Go ahead and judge me, I don't care. And when the hungry hoard shows up to your unprepared house, feel free to judge me while they are having your brains with some fava beans.
Here's the difference. You'll hear "Dad, there's an unknown number of zombies at the front door and some more coming through the window. How many? I don't know, I can only count to 5. So more than 5." By that time, it's already to late for you.
On my side it will be much different. "Whiskey Tango, this is Bravo Turkey. We got 8 bogey's coming down the tunnel. I repeat, that's 8. 8, looks like a snowman without a hat. Coming down the tunnel. Also be advised that there is another 12 hanging out in the backyard chasing Jeff the Squirrel. Confirm Whiskey Tango, that's a 1 and 2 put together in the backyard chasing Jeff. 1 and 2 together make 12. Bravo Turkey out."

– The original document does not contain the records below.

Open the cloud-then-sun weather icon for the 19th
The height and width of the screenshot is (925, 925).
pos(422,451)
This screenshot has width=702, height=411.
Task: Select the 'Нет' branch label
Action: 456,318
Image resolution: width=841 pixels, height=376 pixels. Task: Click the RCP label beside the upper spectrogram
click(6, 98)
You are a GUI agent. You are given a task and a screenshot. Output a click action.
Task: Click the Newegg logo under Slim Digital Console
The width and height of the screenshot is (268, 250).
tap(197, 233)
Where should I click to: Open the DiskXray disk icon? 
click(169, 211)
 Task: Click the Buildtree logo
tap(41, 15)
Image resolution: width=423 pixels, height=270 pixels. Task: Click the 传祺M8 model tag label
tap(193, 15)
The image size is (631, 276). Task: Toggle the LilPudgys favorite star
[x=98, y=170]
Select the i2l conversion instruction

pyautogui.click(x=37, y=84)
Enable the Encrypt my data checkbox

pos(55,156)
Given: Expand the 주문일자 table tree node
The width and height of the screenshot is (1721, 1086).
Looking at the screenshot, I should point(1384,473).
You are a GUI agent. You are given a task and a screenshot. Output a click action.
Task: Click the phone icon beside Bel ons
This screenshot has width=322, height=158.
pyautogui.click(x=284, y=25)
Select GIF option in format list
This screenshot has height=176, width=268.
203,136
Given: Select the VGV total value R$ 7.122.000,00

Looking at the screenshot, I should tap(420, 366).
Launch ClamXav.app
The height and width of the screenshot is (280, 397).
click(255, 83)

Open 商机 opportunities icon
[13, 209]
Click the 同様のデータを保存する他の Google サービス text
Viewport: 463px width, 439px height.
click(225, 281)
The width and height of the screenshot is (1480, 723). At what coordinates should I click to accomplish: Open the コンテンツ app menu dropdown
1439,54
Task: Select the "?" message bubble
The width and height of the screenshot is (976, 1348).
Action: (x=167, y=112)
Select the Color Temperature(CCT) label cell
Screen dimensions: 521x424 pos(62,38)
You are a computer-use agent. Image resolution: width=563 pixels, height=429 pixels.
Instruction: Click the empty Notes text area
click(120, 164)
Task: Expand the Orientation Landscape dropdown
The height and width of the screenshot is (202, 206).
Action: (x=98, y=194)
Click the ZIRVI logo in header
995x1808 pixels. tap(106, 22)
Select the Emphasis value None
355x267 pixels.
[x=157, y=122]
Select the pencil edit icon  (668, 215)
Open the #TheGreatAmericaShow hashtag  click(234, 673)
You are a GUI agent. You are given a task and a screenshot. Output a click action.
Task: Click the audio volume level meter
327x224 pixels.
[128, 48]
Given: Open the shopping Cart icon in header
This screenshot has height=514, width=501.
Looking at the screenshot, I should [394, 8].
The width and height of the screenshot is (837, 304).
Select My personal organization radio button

Boom, that's how it's done boys and girls.
I understand that my methods are unorthodox, maybe perhaps even radical. I think that I'm just ahead of the curve and you chumps haven't caught up yet. But you better hurry, the dead won't stay dead forever.
However, they aren't the only threat that we have to face in the future, if all the movies and video games are correct, and I believe that they are. So we vary our teaching method from time to time. Sometimes we count aliens, slimy looking things that sometimes swim very fast and like to stand out in the open. For some reason, they don't hide very well. And cyborgs, always got to worry about cyborgs. Skynet is just around the corner.
But sometimes it's Barbies.
Little Hoss insists that the Barbies are princess warriors sent to help us. Good, we could always use the reinforcements to make up for those of you that don't count Zombies. Now if we can get Strawberrry Shortcake to get off her butt, we're in business.